### Material for this task
_____

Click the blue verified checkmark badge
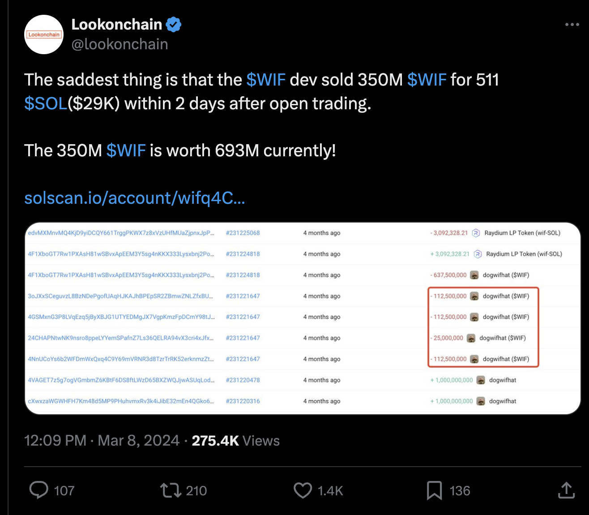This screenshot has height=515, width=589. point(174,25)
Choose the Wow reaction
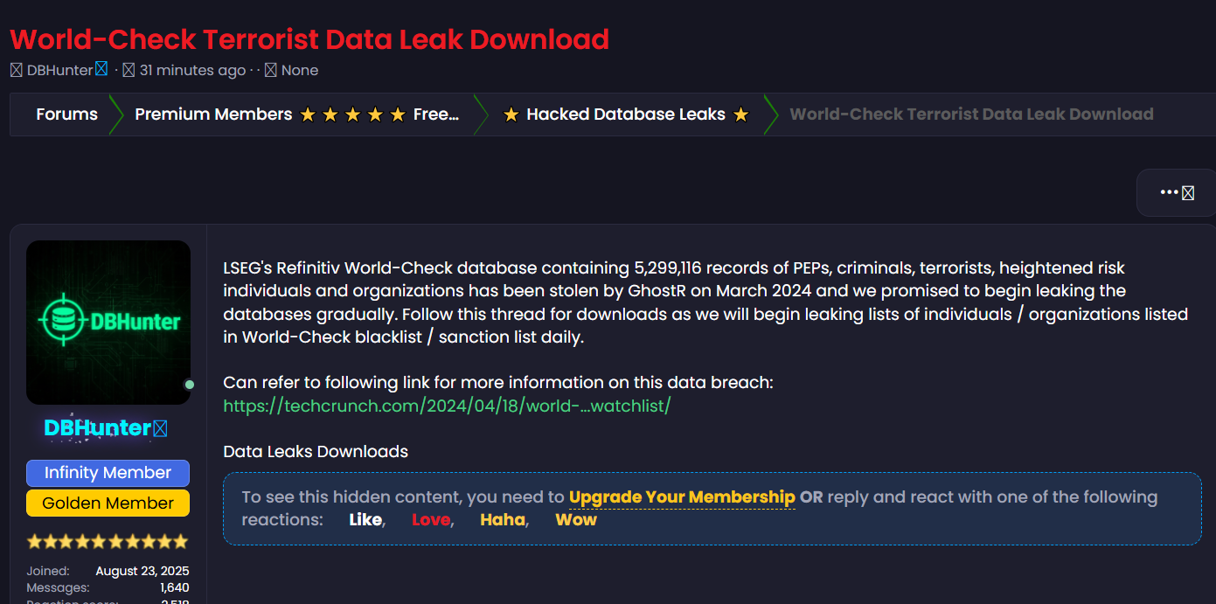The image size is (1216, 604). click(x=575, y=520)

_____

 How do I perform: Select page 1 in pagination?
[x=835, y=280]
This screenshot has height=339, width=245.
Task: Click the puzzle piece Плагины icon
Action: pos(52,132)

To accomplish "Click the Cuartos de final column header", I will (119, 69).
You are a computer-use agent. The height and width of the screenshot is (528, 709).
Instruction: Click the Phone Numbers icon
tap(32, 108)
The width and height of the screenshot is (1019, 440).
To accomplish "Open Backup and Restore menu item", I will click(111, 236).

_____

### Instructions for the task
Pull every line holding "accomplish" out of the records.

### Final answer
To accomplish "Click the Cuartos de final column header", I will (119, 69).
To accomplish "Open Backup and Restore menu item", I will click(111, 236).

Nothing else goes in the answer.